------ Entries supplied ------

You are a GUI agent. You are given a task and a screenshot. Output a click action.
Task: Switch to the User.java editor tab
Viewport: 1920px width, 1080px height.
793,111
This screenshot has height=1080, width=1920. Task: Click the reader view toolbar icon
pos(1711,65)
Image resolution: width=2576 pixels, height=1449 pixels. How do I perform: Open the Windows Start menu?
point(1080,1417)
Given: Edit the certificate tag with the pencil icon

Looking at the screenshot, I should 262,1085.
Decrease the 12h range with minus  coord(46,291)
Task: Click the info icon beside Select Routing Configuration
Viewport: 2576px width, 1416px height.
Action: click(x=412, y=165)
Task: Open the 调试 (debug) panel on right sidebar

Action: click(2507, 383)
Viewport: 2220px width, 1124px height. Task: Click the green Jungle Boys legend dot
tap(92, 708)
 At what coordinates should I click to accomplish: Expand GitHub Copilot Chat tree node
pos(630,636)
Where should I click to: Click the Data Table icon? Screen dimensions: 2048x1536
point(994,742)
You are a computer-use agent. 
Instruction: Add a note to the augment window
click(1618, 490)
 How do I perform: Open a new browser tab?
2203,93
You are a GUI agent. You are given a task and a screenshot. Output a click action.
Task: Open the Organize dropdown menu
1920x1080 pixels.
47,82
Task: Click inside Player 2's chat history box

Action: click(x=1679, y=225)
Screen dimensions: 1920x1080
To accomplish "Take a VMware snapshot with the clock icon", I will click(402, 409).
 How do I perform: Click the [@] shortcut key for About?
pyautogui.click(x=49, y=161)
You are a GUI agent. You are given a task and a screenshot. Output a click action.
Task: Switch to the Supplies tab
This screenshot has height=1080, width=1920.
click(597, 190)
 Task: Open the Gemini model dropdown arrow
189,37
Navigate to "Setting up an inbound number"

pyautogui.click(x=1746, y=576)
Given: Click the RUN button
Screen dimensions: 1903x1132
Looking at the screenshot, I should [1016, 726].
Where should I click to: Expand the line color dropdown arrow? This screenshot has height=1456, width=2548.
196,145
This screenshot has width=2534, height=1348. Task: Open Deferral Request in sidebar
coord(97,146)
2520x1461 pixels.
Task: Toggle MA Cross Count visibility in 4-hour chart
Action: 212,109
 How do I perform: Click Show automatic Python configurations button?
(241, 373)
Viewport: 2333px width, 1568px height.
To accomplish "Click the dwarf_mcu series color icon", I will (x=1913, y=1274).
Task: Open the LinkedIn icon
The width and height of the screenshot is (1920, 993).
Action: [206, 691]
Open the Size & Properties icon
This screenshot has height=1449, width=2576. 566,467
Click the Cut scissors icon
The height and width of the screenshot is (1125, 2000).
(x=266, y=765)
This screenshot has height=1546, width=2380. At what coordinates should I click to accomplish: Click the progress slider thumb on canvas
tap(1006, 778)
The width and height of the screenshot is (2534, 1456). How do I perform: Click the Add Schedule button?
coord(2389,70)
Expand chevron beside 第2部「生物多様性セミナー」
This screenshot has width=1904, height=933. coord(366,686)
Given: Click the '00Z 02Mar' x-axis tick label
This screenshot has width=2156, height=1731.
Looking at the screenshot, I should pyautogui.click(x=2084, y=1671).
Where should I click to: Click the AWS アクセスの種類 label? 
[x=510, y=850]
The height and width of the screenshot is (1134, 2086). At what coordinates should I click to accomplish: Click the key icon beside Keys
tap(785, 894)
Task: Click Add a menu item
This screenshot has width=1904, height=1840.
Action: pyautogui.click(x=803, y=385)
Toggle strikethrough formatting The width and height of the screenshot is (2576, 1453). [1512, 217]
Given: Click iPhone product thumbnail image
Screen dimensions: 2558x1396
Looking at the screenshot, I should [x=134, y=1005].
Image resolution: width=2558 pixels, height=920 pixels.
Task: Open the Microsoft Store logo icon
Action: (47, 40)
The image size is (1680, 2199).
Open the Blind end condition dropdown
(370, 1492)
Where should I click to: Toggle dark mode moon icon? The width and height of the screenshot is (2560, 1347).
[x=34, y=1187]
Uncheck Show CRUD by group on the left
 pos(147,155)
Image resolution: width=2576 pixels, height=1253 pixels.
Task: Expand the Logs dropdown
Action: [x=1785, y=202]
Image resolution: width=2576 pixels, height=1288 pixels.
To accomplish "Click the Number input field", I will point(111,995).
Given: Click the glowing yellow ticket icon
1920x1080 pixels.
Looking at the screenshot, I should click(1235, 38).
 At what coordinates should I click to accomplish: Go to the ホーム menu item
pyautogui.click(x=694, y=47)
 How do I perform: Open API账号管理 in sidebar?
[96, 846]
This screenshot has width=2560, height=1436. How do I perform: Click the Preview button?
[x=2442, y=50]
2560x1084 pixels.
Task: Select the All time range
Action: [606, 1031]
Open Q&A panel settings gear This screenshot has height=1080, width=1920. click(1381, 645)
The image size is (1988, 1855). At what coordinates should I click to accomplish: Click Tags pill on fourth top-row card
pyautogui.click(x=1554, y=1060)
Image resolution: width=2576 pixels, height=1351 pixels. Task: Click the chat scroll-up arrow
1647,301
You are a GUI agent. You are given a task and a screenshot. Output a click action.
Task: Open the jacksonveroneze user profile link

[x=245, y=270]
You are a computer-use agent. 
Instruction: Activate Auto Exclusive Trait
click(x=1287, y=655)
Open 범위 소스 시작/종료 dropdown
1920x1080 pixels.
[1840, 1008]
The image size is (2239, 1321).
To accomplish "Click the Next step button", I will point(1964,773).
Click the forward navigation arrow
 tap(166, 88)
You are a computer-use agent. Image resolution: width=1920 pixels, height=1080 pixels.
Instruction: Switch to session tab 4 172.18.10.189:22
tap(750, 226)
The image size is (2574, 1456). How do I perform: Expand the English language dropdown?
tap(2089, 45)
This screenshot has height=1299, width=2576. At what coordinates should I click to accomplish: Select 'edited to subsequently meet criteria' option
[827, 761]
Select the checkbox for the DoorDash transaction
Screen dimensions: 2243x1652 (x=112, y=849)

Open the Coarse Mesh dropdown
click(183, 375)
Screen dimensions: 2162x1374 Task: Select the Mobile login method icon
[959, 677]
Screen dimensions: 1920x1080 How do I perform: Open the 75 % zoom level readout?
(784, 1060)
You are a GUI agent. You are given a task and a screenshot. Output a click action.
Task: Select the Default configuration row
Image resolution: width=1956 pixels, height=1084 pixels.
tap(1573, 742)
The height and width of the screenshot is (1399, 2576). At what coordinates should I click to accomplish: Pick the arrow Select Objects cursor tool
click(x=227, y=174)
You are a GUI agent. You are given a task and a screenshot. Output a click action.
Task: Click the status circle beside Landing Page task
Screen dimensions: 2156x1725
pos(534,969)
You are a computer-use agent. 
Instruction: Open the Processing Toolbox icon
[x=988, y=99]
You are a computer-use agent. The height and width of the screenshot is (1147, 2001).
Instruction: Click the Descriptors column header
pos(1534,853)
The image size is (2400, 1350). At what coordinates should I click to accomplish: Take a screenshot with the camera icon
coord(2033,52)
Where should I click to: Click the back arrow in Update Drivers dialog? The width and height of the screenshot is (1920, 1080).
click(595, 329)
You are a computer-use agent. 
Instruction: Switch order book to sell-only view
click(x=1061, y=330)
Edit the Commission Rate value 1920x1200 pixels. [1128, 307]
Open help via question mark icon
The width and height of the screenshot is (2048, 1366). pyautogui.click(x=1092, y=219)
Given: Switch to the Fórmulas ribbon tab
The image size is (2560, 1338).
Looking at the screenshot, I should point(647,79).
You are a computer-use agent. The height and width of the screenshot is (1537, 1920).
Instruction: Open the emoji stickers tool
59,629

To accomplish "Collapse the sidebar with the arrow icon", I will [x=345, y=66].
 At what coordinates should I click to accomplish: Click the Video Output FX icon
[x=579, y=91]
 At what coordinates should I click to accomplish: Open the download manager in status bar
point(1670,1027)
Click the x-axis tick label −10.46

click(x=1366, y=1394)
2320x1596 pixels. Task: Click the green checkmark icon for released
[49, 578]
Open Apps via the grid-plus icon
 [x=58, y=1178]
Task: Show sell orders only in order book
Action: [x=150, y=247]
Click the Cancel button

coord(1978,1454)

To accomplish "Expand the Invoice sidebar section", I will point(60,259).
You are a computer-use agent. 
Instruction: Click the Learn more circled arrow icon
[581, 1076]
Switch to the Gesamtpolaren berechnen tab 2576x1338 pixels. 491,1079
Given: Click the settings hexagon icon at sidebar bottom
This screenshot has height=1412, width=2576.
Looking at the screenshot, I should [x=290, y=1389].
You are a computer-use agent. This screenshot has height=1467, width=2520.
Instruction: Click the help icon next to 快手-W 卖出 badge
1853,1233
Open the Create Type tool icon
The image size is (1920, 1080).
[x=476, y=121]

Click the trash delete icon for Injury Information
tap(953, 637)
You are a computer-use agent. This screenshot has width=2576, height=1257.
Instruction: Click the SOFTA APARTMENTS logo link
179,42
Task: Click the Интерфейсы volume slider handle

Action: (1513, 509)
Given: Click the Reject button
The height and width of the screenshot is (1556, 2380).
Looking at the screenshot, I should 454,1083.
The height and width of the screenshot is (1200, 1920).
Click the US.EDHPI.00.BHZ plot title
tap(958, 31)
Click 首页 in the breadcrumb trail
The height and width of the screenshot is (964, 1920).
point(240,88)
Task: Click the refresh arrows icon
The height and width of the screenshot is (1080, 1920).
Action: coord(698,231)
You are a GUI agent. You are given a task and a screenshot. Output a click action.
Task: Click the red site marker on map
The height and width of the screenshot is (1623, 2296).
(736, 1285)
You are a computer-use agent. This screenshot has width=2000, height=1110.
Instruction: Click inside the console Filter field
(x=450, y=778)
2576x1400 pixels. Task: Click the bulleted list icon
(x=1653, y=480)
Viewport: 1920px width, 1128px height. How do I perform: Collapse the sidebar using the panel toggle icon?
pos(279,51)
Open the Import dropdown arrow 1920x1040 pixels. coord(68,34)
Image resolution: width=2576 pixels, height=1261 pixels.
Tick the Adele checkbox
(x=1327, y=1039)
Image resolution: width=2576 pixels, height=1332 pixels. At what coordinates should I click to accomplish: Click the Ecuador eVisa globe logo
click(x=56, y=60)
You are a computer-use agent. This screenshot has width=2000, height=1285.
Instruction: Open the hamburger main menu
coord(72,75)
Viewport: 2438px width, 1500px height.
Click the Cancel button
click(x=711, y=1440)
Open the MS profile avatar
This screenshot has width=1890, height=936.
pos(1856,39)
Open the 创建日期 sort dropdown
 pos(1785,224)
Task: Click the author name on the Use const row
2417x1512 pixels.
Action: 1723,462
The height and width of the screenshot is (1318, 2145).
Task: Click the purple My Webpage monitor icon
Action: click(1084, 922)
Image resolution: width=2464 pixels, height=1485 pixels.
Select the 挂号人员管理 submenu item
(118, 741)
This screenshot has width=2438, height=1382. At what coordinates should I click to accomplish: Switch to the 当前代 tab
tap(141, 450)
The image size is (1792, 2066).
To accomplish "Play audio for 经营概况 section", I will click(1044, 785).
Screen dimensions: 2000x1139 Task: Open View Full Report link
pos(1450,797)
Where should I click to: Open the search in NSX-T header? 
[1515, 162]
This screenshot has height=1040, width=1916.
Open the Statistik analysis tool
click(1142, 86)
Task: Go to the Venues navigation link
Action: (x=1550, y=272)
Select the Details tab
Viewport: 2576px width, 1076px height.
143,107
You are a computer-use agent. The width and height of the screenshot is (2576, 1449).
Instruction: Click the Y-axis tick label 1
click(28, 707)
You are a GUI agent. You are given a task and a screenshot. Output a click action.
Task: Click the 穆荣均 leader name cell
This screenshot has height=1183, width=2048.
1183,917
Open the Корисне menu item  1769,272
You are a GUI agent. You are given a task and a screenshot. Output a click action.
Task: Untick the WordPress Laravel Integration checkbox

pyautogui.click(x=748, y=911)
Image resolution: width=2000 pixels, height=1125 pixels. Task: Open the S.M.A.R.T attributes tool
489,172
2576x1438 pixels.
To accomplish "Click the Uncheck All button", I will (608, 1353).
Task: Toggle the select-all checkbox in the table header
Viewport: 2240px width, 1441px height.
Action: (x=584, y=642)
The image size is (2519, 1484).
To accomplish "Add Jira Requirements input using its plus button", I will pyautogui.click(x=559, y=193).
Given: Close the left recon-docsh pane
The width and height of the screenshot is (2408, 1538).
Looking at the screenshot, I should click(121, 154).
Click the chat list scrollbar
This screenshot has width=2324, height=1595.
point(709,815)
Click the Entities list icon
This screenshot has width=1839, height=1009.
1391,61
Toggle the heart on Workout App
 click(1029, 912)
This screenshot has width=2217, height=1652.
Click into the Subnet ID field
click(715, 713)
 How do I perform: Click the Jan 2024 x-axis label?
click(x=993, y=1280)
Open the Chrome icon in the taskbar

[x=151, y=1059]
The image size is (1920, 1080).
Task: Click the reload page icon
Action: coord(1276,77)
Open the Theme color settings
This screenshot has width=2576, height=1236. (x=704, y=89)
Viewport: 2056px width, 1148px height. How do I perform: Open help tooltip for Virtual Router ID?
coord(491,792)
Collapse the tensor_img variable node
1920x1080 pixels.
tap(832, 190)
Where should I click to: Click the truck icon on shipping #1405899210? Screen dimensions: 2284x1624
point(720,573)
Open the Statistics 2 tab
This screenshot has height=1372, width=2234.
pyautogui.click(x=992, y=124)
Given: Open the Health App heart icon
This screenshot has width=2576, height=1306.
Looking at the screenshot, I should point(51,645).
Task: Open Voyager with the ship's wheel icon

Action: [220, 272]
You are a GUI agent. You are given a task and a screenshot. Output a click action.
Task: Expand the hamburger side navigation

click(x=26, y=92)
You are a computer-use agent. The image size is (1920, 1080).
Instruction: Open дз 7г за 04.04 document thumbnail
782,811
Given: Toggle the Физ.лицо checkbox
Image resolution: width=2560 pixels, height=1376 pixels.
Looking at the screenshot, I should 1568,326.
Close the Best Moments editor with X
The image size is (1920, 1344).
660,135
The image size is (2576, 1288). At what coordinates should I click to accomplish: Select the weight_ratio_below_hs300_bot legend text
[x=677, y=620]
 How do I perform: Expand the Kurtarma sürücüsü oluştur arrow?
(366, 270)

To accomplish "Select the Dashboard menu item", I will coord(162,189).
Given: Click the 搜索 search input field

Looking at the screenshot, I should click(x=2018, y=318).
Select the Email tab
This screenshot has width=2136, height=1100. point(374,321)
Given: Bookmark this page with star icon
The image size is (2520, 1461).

------

Exercise details
What you give back should be exactly the lines of the entries above from the one containing "Given: Bookmark this page with star icon" to the end, and nothing more.

Task result
Given: Bookmark this page with star icon
The image size is (2520, 1461).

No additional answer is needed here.